Thoughts on Pier Paolo Pasolini’s documentary “Comizi D’Amore”:
In this documentary Pasolini travels around Italy interviewing people on their position on the “sexual problem”. Mainly focusing on questions of sex education, marriage/ divorce, chastity, machismo, sexual abnormalities, and so on. His technique is less of the Kinsey model, that is to say, less scientific and statistical. Pasolini engages with his audience, conversing in such away that the nature and beliefs of the people interviewed are revealed. He is more socially aware of the conflict people have with their own ideas. However, that is not to say that there isn’t an organized agenda.

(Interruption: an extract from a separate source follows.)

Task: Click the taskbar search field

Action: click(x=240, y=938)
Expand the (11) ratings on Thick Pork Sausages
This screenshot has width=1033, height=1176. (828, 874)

Pasolini interviews people from different regions of different ages and economic background, the aim being to paint a fuller picture of Italy as it stands for the individual and the whole. The question of completeness than becomes issue. What about the people who were not interviewed, those who remained silent? If it were possibly to interview everyone, could we reach a point of saturation of knowledge enough to educate an entire country? Pasolini recognizes this weakness, the limits of his own project. This I find is more satisfying that Kinsey’s sex surveys. The interview, in all its flaws is aware that it exists in conflict and uncertainty, its not idealistic. It opens the discussion so that each can extend their own beliefs further than was originally possible. Unfortunately it also makes it so a resolution or synthesis may never be reached.
So what is the sex problem in 1960’s Italy, what is the diagnosis? By the end of the documentary I am concerned less and less by these questions. Instead I am more focused on the looks of the people as they speak, their shyness or conviction. It brings my attention to each individual voice as they formulate their own opinions on sex.